Top of SELECTED EXCERPT

TAO API dataset upload: overflow error (string longer than 2147483647 bytes)

• Hardware (T4/V100/Xavier/Nano/etc)


• How to reproduce the issue ?
run TAO/getting_started_v4.0.0/notebooks/tao_api_starter_kit/api/end2end/ssd.ipynb

I get to the point where I upload data (approx 5 Gb)

# Upload
files = [("file",open(train_dataset_path,"rb"))]

endpoint = f"{base_url}/dataset/{dataset_id}/upload"

response = requests.post(endpoint, files=files, headers=headers, verify=rootca)


I get this overflow error

OverflowError                             Traceback (most recent call last)
/tmp/ipykernel_147669/3804223585.py in 
      4 endpoint = f"{base_url}/dataset/{dataset_id}/upload"
----> 6 response = requests.post(endpoint, files=files, headers=headers, verify=rootca)
      8 print(response)

~/.pyenv/versions/3.7.16/envs/PY37/lib/python3.7/site-packages/requests/api.py in post(url, data, json, **kwargs)

Bottom of SELECTED EXCERPT
Top of DATA PROVIDED

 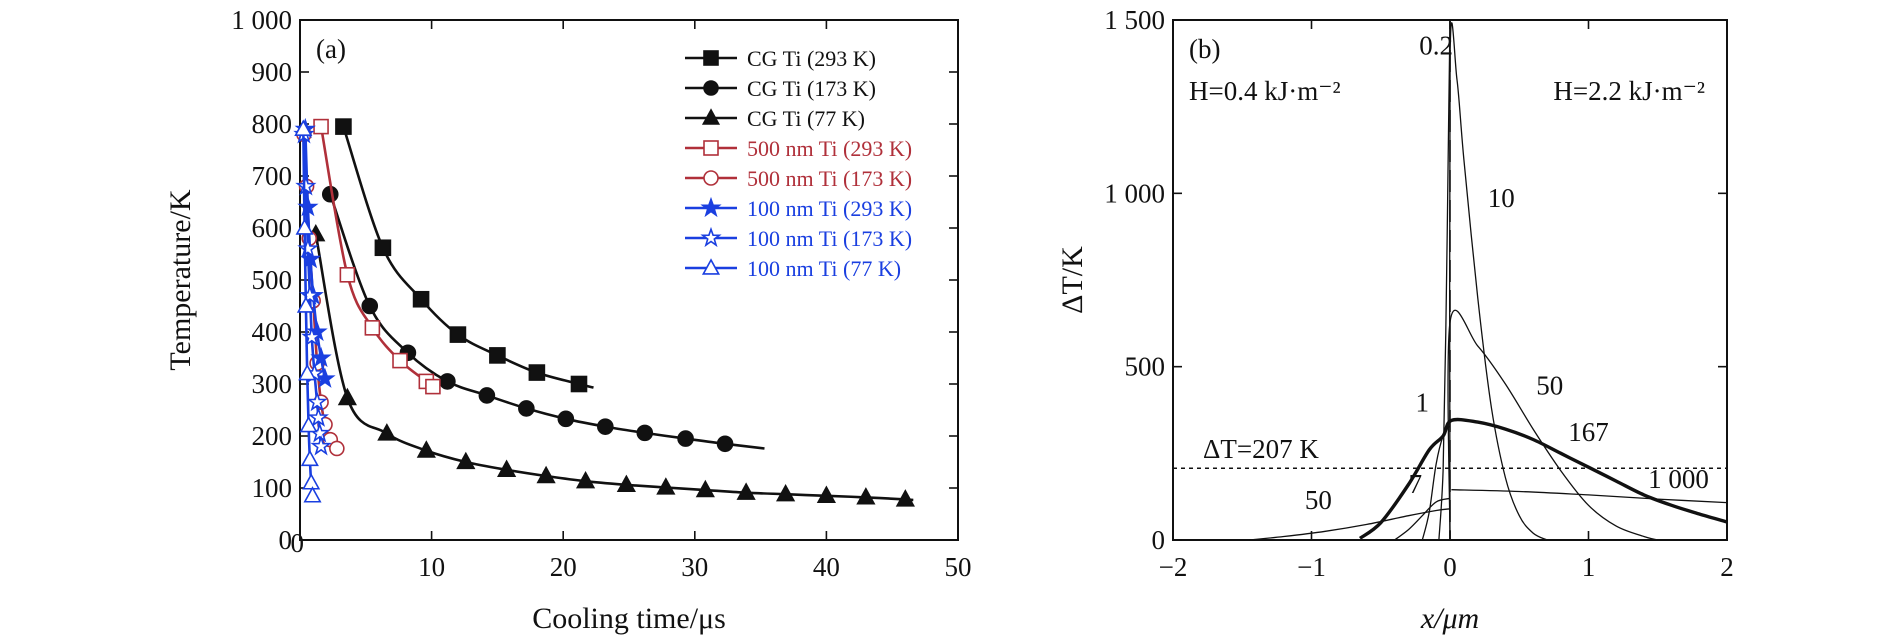 What do you see at coordinates (1436, 46) in the screenshot?
I see `curve-label: 0.2` at bounding box center [1436, 46].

Bottom of DATA PROVIDED

## EXERCISES TO COMPLETE:
(a) Answer these from the TAO API upload thread:
(i) Which notebook was run to reproduce the issue?
(ii) Roughly how much data was being uploaded?
(iii) What Python version appears in the traceback's file path?
(b) Output everything in the TAO API upload thread from "TAO API dataset" down to "(approx 5 Gb)".
(c) Pick up the forum thread on the TAO API upload overflow error after its last line and carry it on.

## WRITTEN ANSWERS:
(a)
(i) TAO/getting_started_v4.0.0/notebooks/tao_api_starter_kit/api/end2end/ssd.ipynb
(ii) Approximately 5 Gb
(iii) 3.7.16

(b)
TAO API dataset upload: overflow error (string longer than 2147483647 bytes)

• Hardware (T4/V100/Xavier/Nano/etc)


• How to reproduce the issue ?
run TAO/getting_started_v4.0.0/notebooks/tao_api_starter_kit/api/end2end/ssd.ipynb

I get to the point where I upload data (approx 5 Gb)

(c)
    113     """
--> 115     return request("post", url, data=data, json=json, **kwargs)

~/.pyenv/versions/3.7.16/envs/PY37/lib/python3.7/site-packages/requests/api.py in request(method, url, **kwargs)
     57     # cases, and look like a memory leak in others.
     58     with sessions.Session() as session:
---> 59         return session.request(method=method, url=url, **kwargs)

~/.pyenv/versions/3.7.16/envs/PY37/lib/python3.7/site-packages/requests/sessions.py in request(self, method, url, params, data, headers, cookies, files, auth, timeout, allow_redirects, proxies, hooks, stream, verify, cert, json)
    585         }
-> 1003             return self._sslobj.write(data)
   1004         else:
   1005             return super().send(data, flags)

OverflowError: string longer than 2147483647 bytes

I assumed (even though I don.t understand why this is happening) This was because of the size of the training dataset and modified the code with

with open(train_dataset_path, "rb") as f:
    response = requests.post(endpoint, headers=headers, data=f, stream=True, verify=rootca) # stream with 1mb chunks

With this I get a code 500 (internal server error)

HTTPError                                 Traceback (most recent call last)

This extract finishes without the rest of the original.